With school ending I will no longer have access to the non-corporate, school-hosted, email account on which I’ve grown fully dependent. It is known that most, if not all, corporate email providers–Comcast, Google, Yahoo, Microsoft and many others–examine the content of their client’s email to tailor advertising for that particular user. If private companies are allowed to infringe on our privacy in this way, one can only imagine what “monitoring practices” the United States government employs in their (officially-stated) interest of “national security”. I really dig such blanket terms deliberately kept vague to rouse feelings of fear; these jive well with my personal views on things (see first sentence of this post). Because I value my privacy, and because I wanted to learn a potentially valuable skill, I decided to try and set up an email server at home. It’s not that I have anything to hide or that I’m at all interesting from a security perspective, it’s simply that I believe that my daily doings and communications are nobody’s business but mine and my message recipients’.
From the onset, I suspected that setting up an encryption-enabled email server would not be easy. Two years ago I ambitiously set up web and file servers through my home Internet connection and it quickly became obvious that the powers that be–my ISP: Comcast–are not all that keen on the idea. But it was still doable; that is, Comcast had not taken measures to block their customers’ capacity to setup and run a web-server. The main limitation imposed is input traffic to my server is comparably slower than outgoing requests. For my uses presently, this directional asymmetry in my internet connection is not a problem.
So, I figured the same scenario would hold for my setting up a self-hosted email account. I downloaded Postfix, the famed email server software of yor, and then diligently configured it to be secure using Dovecot SASL. Anything but intuitive, and overly complex as is just about everything network-related, I managed to get everything running locally after four days’ work. To troubleshoot my many misconfigurations, I sought guidance from both Ubuntu Server documentation pages as well as other, “unofficial”, configuration guides from all corners of The Internet. Eventually I got the server running sufficiently well to verify its proper functioning through my LAN. Next I endeavored to configure it up for SSL encryption which is no small feat. And when I was finally ready to open the firewall to let ‘er rip… nothing.

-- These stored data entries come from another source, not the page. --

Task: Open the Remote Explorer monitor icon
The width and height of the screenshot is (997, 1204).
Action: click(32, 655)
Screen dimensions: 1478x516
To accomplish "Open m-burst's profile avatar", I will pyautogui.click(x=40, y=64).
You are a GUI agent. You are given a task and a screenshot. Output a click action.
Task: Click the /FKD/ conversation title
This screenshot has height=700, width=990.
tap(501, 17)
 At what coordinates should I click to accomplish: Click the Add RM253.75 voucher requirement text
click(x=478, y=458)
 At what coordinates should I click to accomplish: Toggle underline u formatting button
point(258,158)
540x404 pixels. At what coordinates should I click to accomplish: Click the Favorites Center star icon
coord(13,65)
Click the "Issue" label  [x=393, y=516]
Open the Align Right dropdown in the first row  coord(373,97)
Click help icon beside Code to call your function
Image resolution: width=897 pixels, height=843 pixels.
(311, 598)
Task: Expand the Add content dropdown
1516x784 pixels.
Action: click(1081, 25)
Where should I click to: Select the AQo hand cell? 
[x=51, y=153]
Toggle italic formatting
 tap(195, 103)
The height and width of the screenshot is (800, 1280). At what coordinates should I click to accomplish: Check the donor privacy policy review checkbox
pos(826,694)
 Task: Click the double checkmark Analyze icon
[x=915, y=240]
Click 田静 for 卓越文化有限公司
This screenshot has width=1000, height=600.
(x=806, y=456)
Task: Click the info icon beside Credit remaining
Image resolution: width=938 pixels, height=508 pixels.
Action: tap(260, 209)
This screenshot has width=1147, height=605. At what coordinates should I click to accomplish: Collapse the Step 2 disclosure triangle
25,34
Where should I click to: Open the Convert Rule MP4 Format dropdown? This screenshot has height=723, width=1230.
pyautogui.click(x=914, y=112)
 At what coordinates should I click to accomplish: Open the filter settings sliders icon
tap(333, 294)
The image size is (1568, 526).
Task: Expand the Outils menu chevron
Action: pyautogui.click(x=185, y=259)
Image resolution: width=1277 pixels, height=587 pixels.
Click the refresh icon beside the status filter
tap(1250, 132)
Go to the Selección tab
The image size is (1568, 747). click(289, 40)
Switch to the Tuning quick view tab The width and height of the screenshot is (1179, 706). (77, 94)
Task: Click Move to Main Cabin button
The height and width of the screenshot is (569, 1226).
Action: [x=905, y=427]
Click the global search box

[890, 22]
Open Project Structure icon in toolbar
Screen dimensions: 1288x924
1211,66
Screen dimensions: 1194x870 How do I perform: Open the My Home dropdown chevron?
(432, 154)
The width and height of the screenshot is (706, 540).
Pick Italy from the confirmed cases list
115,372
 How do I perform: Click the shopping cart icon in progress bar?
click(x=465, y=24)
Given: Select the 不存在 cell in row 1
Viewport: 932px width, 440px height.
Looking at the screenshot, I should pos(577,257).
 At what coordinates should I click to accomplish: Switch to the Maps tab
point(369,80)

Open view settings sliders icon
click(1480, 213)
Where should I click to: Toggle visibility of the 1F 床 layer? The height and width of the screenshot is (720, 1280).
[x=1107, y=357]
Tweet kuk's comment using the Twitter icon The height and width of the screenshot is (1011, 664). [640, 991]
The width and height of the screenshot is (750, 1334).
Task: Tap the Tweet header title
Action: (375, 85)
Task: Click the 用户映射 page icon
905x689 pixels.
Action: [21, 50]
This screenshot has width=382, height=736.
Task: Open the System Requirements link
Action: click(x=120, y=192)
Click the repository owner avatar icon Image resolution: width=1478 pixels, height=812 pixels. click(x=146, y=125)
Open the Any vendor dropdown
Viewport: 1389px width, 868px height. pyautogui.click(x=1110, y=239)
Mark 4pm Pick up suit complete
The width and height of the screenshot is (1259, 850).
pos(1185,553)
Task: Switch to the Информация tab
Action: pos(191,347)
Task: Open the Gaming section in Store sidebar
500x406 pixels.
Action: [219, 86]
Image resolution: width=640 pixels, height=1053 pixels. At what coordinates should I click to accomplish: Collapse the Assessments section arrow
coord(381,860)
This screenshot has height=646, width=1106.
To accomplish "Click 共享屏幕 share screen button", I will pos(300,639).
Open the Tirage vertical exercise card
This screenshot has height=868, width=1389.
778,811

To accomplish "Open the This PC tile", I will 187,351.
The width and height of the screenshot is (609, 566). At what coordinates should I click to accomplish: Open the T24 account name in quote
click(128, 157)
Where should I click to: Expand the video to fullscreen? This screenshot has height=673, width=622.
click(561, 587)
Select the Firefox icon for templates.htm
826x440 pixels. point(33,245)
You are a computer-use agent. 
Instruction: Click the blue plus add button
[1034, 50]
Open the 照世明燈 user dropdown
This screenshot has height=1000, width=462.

Test emails I composed were neither sent from my server nor received by it. I checked my configuration files, my IP address and ports settings, shut down and restarted the server several times and verified that all was peachy locally. Feeling defeated, I begrudgingly checked out my internet service provider’s traffic policies. Buried within several layers of fluff likely intended to dissuade less persistent investigators, I discovered that Comcast, and several other ISPs, made a pact to block port 25, the default port for nonencrypted email traffic. To combat email spam was the reason given; which, to be fair, seems to me a valid one. The problem is, the block effectively (and quietly) removes the freedom for internet users to control the routing and storage of their own email as most unix-based email servers, like Postfix, can really only function by using port 25. Perhaps there is a way to bypass this by changing it to receive traffic though another port, but as far as I can tell, a move to another port would require participation by both the senders and the recipients. I doubt anybody who emails me would be willing to go to the effort of changing their port settings just so their message could be received by my lone server. I think you get the idea.
Annoyed, both at Comcast and mostly myself for not checking on ISP support of email servers BEFORE I invested a nearly a week’s worth of time and effort, I set the email portion of my domain to point toward an encryption-based email hosting service that is physically located overseas. There my email will be stored, hopefully outside of prying eyes, hopefully for a good long while, and hopefully with warning that they will be purged should the company fold. Above is just one chapter in my transition from technophile to technophobe.